Data items
════════════════

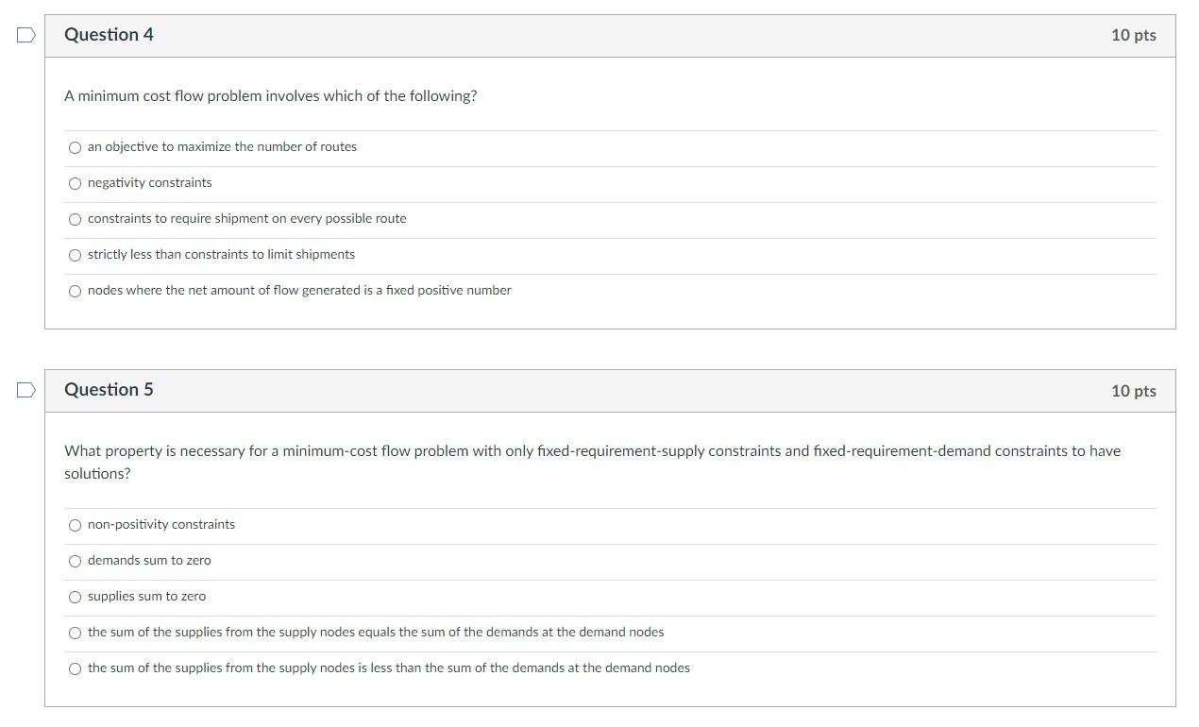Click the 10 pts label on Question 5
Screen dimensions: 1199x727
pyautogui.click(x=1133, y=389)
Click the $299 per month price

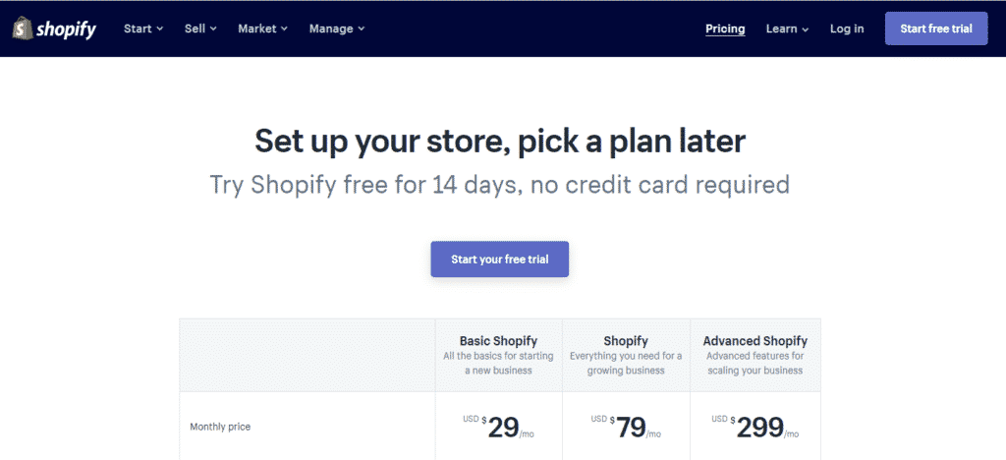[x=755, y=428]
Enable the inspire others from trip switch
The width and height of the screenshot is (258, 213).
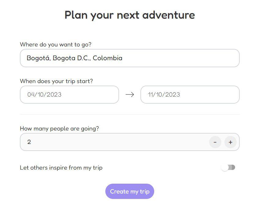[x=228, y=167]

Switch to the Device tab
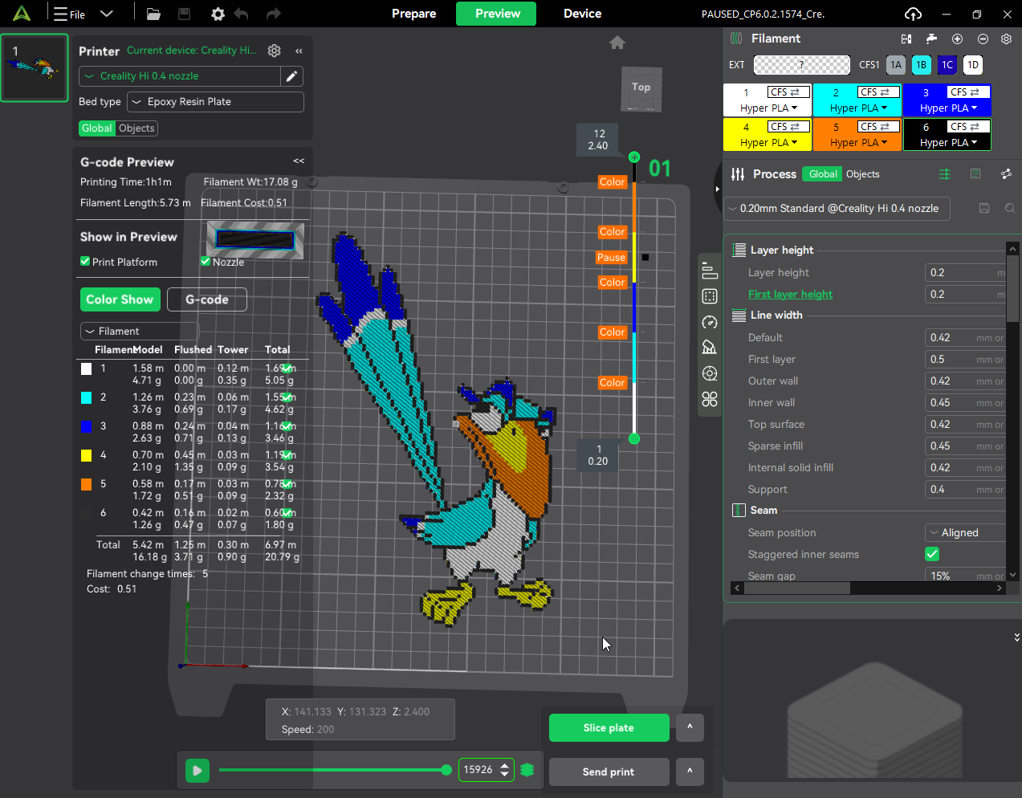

════════════════

**PROBLEM TO WORK ON**
Could you quote every row above word for word, leaving the pictures out?

**CORRECT RESPONSE**
Click the 10 pts label on Question 5
Screen dimensions: 1199x727
pyautogui.click(x=1133, y=389)
Click the $299 per month price

[x=755, y=428]
Enable the inspire others from trip switch
The width and height of the screenshot is (258, 213).
[x=228, y=167]

Switch to the Device tab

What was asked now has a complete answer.